■ **Task goal**
Copy the passage in the climbing qualifications forum thread below from "Hi guys looking" up to and including "be greatly appreciated.".

■ **Page extract**
..........

Hi guys looking for a little advice here. I'm currently working toward my MIA (by working towards I mean I am trying to get my grade up and get the multi pitch climbs in). In the interim I have been looking at the CWLA as a means of getting experience with working with clients, youth groups and overall broadening my overall experience as a leader.
I am from a trad background and although I aspire to be an MIA I am wondering if getting the CWLA would be a sensible thing to do either as a fallback plan or as a stepping stone.
Any advice you have on this would be greatly appreciated.
It's not going to do you any harm, and some of the more generalised coaching and leadership skills are transferable, but it's not going to be central to your MIA progression. Where are you with the pre-requisites - have you completed your ML?
In reply to Jamie B: Yeah I'm already ML Qualified. I was thinking more along the lines of do I go for it in case I can't get my MIA so that I've got something that I can use for work or do I keep focused on MIA?
Also does anyone know what most climbing walls stances are on MIA's instructing clients on their walls? I only ask as I've had to jump through massive hoops to climb at certain walls before despite being a full time MRT guy rocking up in the big shiny wagon with the big blue lights!
> (In reply to ScaredOheights)

..........

■ **Extracted entries**
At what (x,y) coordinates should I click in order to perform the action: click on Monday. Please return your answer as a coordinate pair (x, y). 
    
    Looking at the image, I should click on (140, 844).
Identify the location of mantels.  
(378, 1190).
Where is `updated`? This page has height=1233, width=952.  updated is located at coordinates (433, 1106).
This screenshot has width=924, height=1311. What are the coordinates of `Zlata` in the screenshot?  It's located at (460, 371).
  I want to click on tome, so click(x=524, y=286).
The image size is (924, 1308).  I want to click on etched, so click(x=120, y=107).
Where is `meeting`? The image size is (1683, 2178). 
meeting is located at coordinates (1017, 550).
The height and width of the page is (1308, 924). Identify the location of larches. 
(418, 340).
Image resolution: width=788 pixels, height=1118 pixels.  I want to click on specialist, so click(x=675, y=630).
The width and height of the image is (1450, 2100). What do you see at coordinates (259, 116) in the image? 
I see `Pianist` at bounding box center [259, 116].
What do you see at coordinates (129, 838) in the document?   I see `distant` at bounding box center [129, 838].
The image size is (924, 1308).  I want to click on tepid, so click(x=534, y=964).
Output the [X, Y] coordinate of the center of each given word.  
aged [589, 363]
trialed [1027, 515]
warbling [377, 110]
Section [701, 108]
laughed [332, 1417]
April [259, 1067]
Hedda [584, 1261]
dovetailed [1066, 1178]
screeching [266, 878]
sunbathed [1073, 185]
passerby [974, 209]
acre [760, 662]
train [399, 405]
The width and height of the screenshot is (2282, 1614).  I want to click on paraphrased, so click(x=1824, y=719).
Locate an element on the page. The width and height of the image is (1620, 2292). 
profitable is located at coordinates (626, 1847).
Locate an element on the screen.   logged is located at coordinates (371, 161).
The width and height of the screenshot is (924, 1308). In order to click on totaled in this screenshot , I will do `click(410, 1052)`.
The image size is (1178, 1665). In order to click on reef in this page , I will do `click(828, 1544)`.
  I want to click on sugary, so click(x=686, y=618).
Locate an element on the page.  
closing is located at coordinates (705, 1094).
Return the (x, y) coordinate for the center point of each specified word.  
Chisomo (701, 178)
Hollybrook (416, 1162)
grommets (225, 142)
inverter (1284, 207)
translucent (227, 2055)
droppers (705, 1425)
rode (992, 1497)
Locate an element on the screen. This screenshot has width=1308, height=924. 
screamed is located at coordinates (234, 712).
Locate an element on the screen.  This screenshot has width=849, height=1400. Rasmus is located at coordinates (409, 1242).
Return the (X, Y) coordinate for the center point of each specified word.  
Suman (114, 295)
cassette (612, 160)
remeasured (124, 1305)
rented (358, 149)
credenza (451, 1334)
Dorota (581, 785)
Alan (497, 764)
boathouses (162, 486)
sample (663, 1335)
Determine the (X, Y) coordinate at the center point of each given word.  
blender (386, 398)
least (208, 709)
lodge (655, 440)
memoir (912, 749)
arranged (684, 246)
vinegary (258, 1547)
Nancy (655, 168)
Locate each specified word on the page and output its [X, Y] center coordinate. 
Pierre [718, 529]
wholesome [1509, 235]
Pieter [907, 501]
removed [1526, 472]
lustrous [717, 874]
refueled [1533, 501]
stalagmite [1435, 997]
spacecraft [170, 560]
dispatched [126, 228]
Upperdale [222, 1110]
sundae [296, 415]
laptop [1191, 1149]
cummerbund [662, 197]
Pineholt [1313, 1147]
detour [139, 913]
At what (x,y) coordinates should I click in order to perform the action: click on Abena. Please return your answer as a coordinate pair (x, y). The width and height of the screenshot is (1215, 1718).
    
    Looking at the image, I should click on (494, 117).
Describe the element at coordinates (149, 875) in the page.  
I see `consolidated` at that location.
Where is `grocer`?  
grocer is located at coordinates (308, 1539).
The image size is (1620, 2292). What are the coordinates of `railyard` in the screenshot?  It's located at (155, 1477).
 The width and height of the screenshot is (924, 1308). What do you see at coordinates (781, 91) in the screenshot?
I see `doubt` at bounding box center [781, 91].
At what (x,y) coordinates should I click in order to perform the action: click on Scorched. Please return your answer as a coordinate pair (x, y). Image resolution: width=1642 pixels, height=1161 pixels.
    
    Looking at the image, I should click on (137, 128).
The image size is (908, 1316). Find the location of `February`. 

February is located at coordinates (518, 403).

..........

■ **Task output**
Hi guys looking for a little advice here. I'm currently working toward my MIA (by working towards I mean I am trying to get my grade up and get the multi pitch climbs in). In the interim I have been looking at the CWLA as a means of getting experience with working with clients, youth groups and overall broadening my overall experience as a leader.
I am from a trad background and although I aspire to be an MIA I am wondering if getting the CWLA would be a sensible thing to do either as a fallback plan or as a stepping stone.
Any advice you have on this would be greatly appreciated.